--- Start ---

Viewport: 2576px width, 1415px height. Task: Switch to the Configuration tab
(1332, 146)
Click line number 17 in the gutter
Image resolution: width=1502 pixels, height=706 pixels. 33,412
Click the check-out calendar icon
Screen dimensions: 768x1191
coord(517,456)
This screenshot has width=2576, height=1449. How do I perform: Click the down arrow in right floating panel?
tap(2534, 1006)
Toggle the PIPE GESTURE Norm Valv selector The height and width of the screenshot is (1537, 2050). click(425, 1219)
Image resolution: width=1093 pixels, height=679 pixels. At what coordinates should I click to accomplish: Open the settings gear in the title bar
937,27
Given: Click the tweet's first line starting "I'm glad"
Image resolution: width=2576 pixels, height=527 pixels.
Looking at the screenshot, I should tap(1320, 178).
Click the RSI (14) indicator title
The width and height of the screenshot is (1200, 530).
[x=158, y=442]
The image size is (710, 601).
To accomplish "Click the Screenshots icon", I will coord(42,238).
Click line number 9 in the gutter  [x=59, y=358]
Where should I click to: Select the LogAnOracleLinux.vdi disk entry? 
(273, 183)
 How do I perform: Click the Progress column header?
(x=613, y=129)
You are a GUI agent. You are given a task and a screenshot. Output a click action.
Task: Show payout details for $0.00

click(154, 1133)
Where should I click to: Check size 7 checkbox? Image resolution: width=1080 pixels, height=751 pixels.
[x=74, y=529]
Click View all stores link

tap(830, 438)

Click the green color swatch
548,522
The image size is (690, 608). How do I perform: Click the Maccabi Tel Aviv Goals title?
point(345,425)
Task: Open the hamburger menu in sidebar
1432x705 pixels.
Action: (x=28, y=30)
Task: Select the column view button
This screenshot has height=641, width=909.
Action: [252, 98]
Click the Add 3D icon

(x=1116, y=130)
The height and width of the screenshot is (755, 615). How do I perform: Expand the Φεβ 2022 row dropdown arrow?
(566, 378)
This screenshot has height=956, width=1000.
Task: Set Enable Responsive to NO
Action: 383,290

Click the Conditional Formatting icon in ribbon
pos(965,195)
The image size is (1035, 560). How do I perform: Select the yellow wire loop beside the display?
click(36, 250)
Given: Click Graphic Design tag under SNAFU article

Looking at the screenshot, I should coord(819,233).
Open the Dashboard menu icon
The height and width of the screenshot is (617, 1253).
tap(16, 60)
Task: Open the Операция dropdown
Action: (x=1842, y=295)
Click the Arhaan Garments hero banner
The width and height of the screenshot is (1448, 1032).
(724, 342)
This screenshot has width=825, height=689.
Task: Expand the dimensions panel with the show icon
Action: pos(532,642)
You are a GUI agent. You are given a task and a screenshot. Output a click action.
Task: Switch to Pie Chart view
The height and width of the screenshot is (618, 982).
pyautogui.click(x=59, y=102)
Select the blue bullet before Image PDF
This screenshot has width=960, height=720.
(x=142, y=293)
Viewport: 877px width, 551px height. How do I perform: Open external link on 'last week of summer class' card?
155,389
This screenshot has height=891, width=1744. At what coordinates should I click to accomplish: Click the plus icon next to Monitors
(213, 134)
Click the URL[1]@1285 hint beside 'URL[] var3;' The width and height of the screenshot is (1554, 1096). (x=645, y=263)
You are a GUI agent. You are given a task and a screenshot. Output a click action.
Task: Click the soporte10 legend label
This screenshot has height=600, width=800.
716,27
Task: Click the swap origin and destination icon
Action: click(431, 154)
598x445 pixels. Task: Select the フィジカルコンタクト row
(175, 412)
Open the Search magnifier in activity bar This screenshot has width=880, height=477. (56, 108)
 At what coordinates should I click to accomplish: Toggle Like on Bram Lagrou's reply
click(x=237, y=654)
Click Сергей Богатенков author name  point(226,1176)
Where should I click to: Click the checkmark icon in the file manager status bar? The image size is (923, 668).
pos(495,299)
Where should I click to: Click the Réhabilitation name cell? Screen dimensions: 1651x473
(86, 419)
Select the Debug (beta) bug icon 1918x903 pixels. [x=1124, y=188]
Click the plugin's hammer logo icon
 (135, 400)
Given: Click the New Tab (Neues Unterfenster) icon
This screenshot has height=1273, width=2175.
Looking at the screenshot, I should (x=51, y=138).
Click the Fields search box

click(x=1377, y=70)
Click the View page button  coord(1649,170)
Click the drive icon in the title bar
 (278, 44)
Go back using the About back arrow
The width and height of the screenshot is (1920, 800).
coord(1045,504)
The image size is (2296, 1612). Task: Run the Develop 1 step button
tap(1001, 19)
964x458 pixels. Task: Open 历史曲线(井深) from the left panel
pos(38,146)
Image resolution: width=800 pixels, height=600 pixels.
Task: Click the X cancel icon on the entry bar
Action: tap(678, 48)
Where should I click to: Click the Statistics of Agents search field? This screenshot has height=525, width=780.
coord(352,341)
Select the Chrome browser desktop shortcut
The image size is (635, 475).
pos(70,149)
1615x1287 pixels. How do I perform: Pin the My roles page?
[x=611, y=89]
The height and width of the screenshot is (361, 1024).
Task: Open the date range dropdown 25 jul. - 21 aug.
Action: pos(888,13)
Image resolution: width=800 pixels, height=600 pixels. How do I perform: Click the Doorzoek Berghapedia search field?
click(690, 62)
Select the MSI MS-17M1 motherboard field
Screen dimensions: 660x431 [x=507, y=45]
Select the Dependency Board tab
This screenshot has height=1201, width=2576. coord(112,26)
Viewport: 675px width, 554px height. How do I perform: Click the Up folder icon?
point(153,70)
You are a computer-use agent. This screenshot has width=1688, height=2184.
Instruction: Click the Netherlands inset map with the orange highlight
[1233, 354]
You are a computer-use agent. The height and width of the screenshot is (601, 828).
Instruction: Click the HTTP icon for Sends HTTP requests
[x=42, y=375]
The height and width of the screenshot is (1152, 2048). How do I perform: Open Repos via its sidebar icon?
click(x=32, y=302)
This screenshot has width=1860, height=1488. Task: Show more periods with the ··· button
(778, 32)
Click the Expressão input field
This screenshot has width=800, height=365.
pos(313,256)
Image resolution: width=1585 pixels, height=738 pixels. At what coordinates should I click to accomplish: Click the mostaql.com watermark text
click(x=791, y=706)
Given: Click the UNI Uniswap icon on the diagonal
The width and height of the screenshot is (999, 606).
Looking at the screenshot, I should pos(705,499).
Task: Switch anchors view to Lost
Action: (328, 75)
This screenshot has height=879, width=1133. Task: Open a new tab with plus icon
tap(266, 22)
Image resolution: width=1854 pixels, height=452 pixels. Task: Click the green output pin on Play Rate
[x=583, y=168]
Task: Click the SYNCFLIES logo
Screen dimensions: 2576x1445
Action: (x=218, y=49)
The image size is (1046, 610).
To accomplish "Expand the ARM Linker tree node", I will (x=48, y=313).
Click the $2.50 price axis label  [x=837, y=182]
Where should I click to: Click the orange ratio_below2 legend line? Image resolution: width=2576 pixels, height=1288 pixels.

--- End ---

— WRITTEN EXERCISE —
From the records above, list each line that contains the word "column", in full.

— COMPLETED EXERCISE —
 How do I perform: Click the Progress column header?
Task: Select the column view button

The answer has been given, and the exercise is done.